* **本文抜粋**:
================
前回に引き続き、TLHにおける腟断端縫合の技術について、くわしく解説します。

2層縫合
腟断端を「きちんと合わせる」ということを真剣に考えた結果、私は2層縫合に行きつきました。1層目で腟粘膜を、2層目で腟壁~筋膜を合わせることで、いわゆるlayer to layer縫合をしています。実は、Dr.Kohの手術を見学しにMilwaukeeまで行った際に、彼も2層縫合を行っていたのには驚きました。(ちなみに、Dr.KohはAlbert-Lembert縫合を採用。)



左手を効果的に使う
2層縫合を行う際、私は左手を上手く使って、創部を幅広く縫合し、組織をしっかりと寄せるようにしています。手術で左手を有効に使うのは意外にも難しいのか、ビデオクリニックでは左手が全く動かず右手だけで手術をしている人が多いです。左手をそれなりに使えるようになるまでに数年はかかるようですね。
================
* **課題**: 上の腟断端縫合の解説は、最後の文のあとにどう続きますか？その続きを書いてください。

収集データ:
================
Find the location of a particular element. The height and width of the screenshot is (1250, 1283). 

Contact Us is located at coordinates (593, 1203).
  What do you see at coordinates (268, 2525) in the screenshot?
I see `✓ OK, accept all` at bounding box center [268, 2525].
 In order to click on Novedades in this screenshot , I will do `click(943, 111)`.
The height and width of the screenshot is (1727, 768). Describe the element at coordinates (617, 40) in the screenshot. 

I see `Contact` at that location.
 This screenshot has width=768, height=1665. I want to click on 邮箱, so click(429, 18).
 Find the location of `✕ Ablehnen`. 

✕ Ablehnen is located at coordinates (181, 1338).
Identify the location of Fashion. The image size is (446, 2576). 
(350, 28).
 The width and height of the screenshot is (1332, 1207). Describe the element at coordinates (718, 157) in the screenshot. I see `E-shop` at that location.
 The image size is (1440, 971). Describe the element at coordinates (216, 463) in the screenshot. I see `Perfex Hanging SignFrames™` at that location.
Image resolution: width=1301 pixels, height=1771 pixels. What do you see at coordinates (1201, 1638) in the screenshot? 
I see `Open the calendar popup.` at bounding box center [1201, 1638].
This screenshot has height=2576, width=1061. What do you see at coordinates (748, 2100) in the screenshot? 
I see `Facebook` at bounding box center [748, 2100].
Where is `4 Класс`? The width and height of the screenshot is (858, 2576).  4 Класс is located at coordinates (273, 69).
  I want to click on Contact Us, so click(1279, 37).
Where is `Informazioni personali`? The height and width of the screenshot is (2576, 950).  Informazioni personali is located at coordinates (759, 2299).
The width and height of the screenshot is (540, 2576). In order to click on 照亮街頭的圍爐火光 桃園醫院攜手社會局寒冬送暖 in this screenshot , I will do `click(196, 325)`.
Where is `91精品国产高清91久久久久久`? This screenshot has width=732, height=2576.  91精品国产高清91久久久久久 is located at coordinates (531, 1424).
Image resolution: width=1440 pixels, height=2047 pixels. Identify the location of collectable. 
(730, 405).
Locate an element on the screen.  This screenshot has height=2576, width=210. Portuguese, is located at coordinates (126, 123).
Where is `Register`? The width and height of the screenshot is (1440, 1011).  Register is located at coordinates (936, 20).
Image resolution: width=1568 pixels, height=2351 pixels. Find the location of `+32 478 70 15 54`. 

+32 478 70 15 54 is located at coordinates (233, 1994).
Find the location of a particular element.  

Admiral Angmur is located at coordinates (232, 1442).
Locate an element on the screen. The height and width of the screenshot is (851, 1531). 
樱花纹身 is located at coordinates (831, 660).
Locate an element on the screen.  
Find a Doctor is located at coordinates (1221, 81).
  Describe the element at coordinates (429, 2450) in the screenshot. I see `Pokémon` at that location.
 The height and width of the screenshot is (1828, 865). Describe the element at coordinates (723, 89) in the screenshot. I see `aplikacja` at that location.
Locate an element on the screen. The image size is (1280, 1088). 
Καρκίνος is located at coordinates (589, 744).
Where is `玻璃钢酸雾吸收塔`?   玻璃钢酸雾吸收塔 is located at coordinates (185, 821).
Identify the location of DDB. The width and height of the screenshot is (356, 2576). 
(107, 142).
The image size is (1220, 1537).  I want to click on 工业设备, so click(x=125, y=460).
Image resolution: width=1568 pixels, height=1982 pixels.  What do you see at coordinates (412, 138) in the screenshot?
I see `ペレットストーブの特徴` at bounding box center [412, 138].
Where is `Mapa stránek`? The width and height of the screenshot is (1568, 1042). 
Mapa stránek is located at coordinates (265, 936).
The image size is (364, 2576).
================
* **回答**:
Two stage pass
腟断端の縫合時に、浅い運針しかできない場合があります。そのような場合には、無理に一度でかけようとせず、Two stage passを採用します。これは、前壁と後壁を二度に分けて運針する方法です。一度で運針した方が早く済み、一見するとカッコよく見えるかもしれません。しかし、浅い運針では、層がきれいに合わず、腟断端離開のリスクが高まる可能性があります。そこで、Two stage passを採用することで、深くしっかりと運針し、創部をしっかりと寄せることができるようにしています。

膀胱の剥離
腟前側をしっかりと縫合するためには、膀胱~膀胱脚の剥離が重要です。剥離が不十分だと、縫いしろがなくなり浅い運針しかできないので腟断端離開のリスクが高まります。

今回は、腟断端縫合の技術について、私のこだわりを概観しました。次回以降、これらのテクニックについて、さらに詳しく解説していきます。